# [EXERCISE GOAL]
Please list every line of the listing below that contains the word "beneath".

Items from a dataset:

<<<<

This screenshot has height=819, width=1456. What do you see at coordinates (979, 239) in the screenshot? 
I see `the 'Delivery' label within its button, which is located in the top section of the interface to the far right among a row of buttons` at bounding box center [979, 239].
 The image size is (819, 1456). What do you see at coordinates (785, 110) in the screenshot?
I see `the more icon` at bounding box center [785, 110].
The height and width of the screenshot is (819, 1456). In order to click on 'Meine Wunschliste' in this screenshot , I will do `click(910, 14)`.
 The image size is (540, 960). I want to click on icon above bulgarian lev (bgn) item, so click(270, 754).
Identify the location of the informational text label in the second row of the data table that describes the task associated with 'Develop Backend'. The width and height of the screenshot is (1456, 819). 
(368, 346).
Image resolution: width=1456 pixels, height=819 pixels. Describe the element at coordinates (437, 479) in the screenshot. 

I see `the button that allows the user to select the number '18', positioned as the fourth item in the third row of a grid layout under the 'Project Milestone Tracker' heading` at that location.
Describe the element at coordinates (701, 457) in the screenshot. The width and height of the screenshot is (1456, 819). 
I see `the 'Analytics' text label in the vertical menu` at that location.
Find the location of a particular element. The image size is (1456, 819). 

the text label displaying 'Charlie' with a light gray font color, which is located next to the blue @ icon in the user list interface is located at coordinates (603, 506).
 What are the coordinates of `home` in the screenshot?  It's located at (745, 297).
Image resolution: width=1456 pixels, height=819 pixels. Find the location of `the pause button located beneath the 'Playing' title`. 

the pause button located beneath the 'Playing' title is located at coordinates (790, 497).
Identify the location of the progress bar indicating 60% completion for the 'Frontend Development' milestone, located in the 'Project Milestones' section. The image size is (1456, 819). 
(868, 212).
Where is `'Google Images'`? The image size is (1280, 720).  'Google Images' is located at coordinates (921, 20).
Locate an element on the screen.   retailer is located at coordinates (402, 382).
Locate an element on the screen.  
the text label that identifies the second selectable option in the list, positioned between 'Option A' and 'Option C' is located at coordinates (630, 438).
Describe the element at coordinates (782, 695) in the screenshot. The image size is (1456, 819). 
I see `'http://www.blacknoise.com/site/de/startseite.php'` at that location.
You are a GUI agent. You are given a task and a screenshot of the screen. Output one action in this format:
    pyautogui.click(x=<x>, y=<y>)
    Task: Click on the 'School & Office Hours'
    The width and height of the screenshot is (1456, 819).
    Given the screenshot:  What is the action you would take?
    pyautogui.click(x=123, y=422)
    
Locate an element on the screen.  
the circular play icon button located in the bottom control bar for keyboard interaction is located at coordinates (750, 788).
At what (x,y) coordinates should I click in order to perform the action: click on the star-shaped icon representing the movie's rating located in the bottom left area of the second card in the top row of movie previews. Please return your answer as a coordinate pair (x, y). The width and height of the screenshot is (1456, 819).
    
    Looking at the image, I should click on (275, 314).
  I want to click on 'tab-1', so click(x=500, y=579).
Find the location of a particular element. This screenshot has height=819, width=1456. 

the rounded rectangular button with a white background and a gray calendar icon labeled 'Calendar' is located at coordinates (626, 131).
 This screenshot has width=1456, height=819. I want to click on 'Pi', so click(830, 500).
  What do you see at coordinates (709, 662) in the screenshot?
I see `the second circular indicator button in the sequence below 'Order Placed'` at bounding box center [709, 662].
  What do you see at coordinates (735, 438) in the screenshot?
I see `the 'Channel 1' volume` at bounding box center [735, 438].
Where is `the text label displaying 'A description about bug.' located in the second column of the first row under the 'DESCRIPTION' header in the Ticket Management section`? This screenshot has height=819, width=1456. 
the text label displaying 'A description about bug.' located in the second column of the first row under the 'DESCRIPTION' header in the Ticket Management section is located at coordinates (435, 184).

>>>>

# [SOLUTION]
Image resolution: width=1456 pixels, height=819 pixels. Find the location of `the pause button located beneath the 'Playing' title`. 
the pause button located beneath the 'Playing' title is located at coordinates (790, 497).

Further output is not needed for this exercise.